Objectives
1 – In the post on designing a reactor API, copy the passage starting at "I have a portable" and ending at "the proactor API.".
2 – Using the post on designing a reactor API, state whether each statement agrees with it: (a) the author leans toward manual repriming of events; (b) emulating a proactor over a reactor keeps the kernel optimizations; (c) the number of priorities must be set beforehand. Support each answer with a quotation.

Page

2016-04-01

How to define a low-level C event reactor/proactor API?

Recently looking through the source of lispd (a daemon to support the LISP protocol for mobility), I saw it has some sort of bespoke reactor in it. It would be nice if there was a relatively simple reactor API that could be easily implemented on multiple platforms, and be documented only once, so that (for example) the authors of lispd could just use it directly, and other developers could follow the code without having to understand how a bespoke reactor works internally.

I have a portable reactor implementation, but I doubt anyone uses it but me. If you were designing a portable reactor API, e.g., as a POSIX interface, what should it look like? If you were using one, what would you expect to find?

Also, a proactor does a similar job, but has a different API. Sometimes, this API has better performance, because it permits the kernel to partly implement it. Can the APIs of a reactor and proactor be combined (into a “reproactor”)?

  • You can always emulate a proactor over a reactor. You don't get the kernel optimizations, but you just rebuild on a different system, and there they are.
  • Having the reactor interface around as well means that you can still access special APIs that are not represented in the proactor API.
  • Using event-type-specific functions (see below) blurs the distinction between reactor and proactor anyway.
  • So, I'm leaning towards supporting proactor-like calls in the API, even if they are not kernel-optimized.

Should events be automatically reprimed?

  • The main benefit is that it allows the reproactor to avoid rebuilding its internal structures on each iteration. It might make the application simpler too.
  • On the other hand, the event handler will almost always know how to reprime if it has been written properly.
  • Auto-repriming makes sense for monitoring (say) sockets, but not for timed events (where the handler would be repeatedly called until you explicitly cancelled the event). I don't like requiring the user to intuit this, as there may be cases where the expected behaviour is not intuitive. Also, if the interface is re-implemented, I foresee this subtle behaviour being missed if it's not clearly formalized, producing variable behaviour with the same interface, and chaos ensuing.
  • I'm leaning towards sticking with manual repriming. Auto-repriming also has other impacts on the issues below.

How should a reproactor support priorities?

  • It could support multiple (major-)priority queues, and on each iteration, flush out only one queue (the highest non-empty). Low-priority events could then be forced to wait for several iterations before being handled. You could ensure that an idle event handler would be invoked only when there really was nothing else to do.
  • There could be sub-priorities (or minor priorities) within a queue. This would merely guarantee ordering of execution of user functions within a queue. Is that worthwhile?
  • Both forms could be supported simultaneously, and the application could exploit one, both or neither, as required.
  • The number of priorities and sub-priorities don't have to be established beforehand. Just keep track of the highest priority requested, and create new queues as necessary. There can be implementation-defined limits.
  • Is 0 the highest priority or the lowest? It's perhaps more intuitive to make it the lowest. Yet, if you're going to allow the number of priorities to be dynamic, you probably want 0 to be the highest, and dynamically grow out from there, so you always know what the highest is, and put essential events on it. If you still want < and > to have the expected meanings, then you could grow down from 0, -1, -2, etc., and only do that internally. Probably not high-value.
  • For a real proactor (not one emulated over a reactor), must the priorities be part of the underlying OS API?

Information shown
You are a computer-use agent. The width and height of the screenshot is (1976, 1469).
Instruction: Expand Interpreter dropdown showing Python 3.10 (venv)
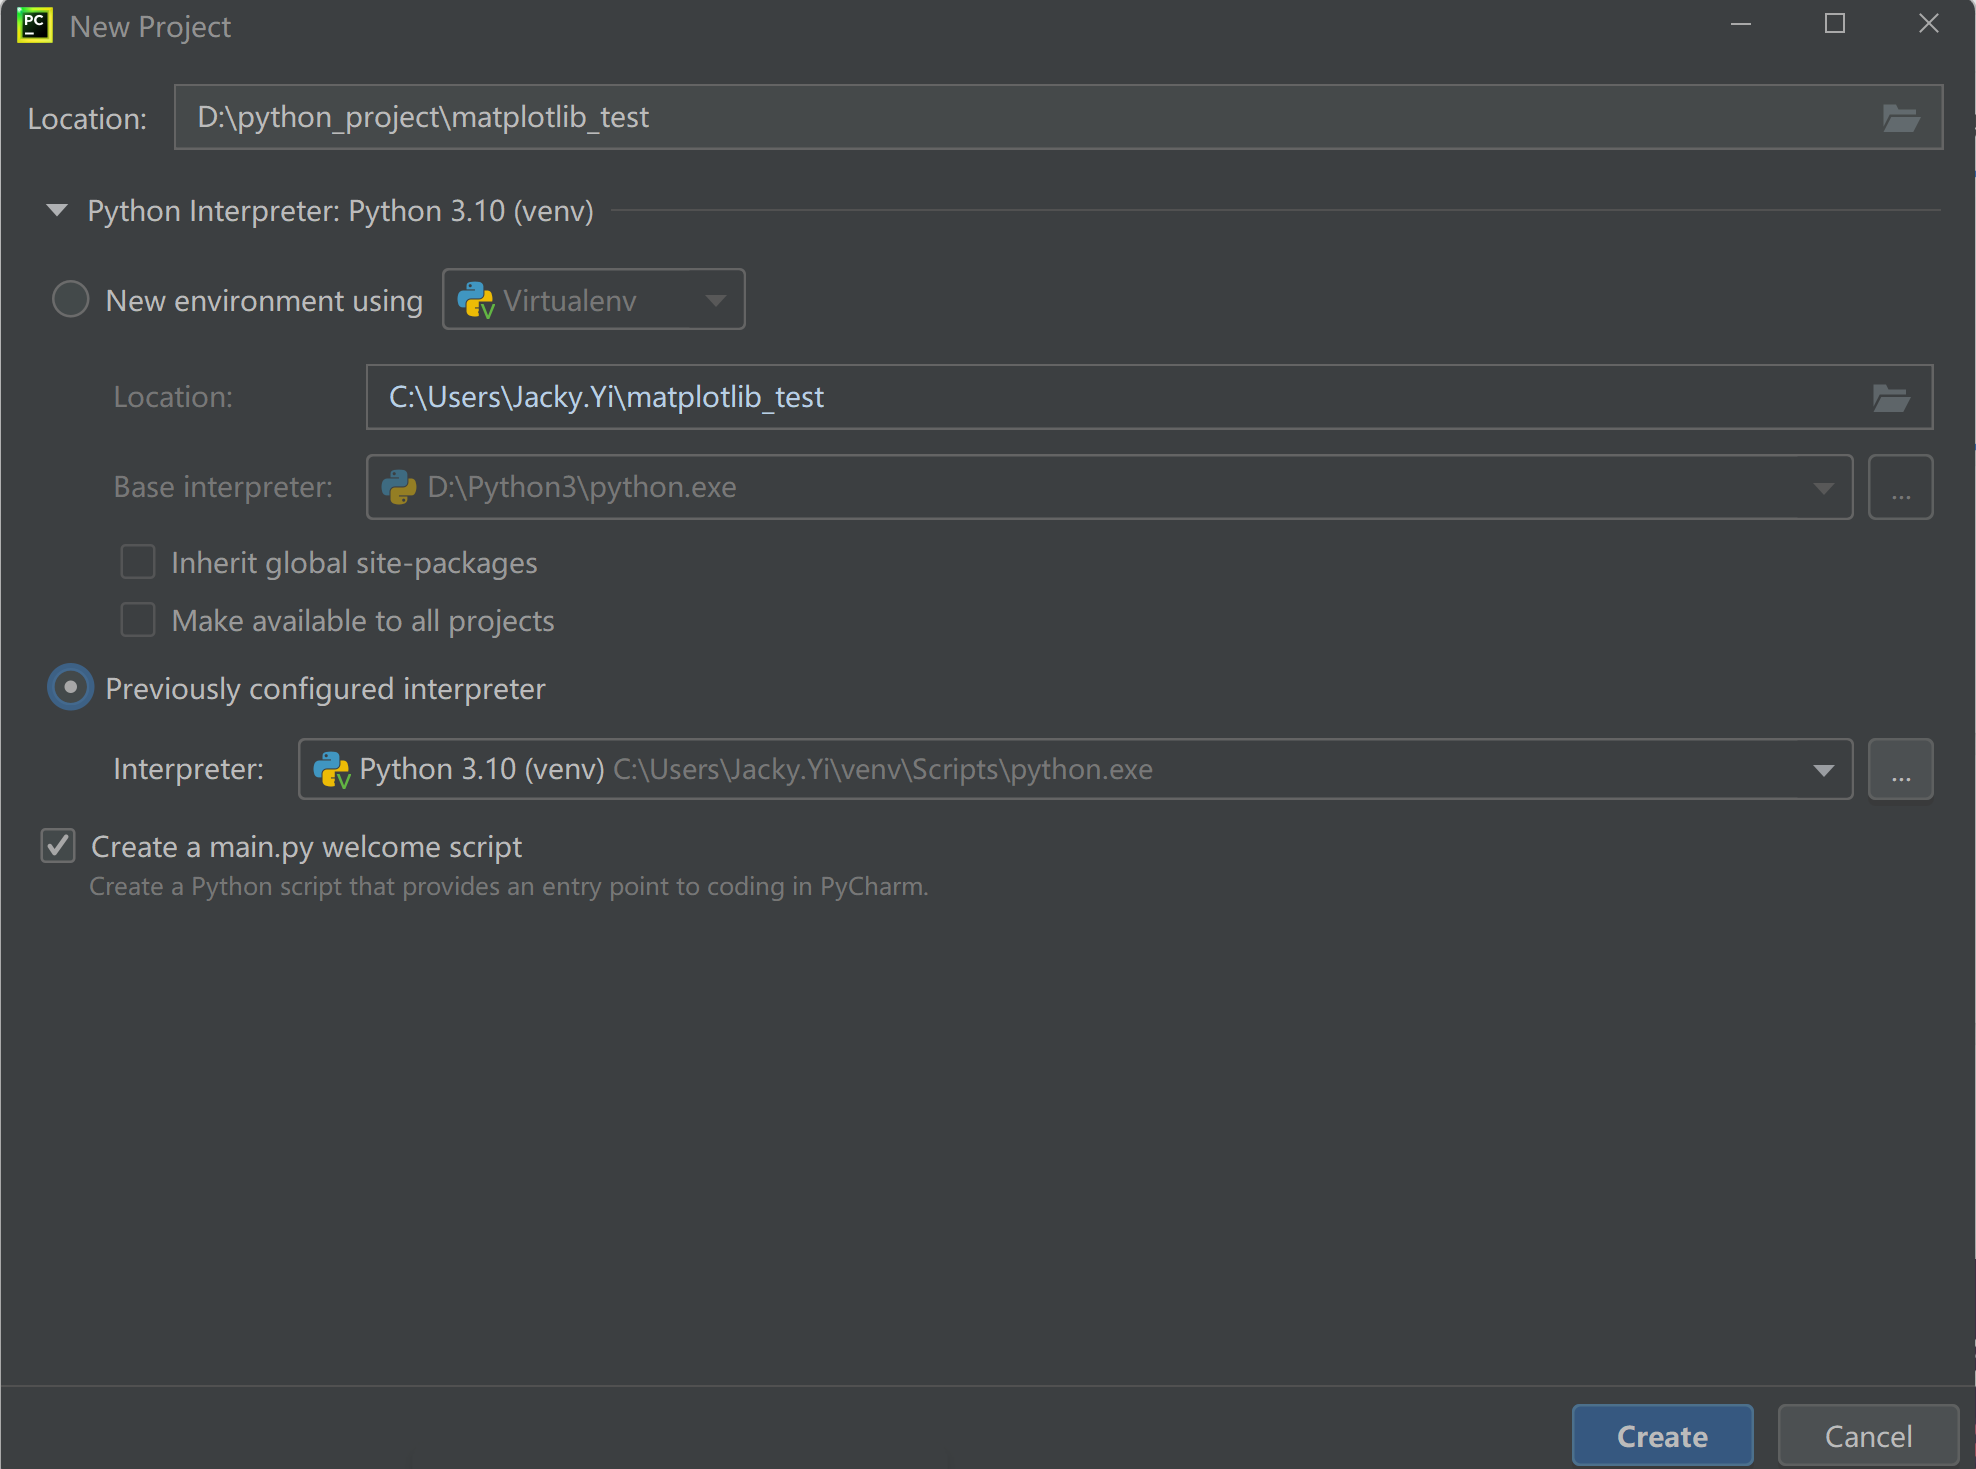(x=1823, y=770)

Exercise responses
1 –
I have a portable reactor implementation, but I doubt anyone uses it but me. If you were designing a portable reactor API, e.g., as a POSIX interface, what should it look like? If you were using one, what would you expect to find?

Also, a proactor does a similar job, but has a different API. Sometimes, this API has better performance, because it permits the kernel to partly implement it. Can the APIs of a reactor and proactor be combined (into a “reproactor”)?

  • You can always emulate a proactor over a reactor. You don't get the kernel optimizations, but you just rebuild on a different system, and there they are.
  • Having the reactor interface around as well means that you can still access special APIs that are not represented in the proactor API.

2 –
(a) Yes: "I'm leaning towards sticking with manual repriming."
(b) No: "You don't get the kernel optimizations"
(c) No: "The number of priorities and sub-priorities don't have to be established beforehand."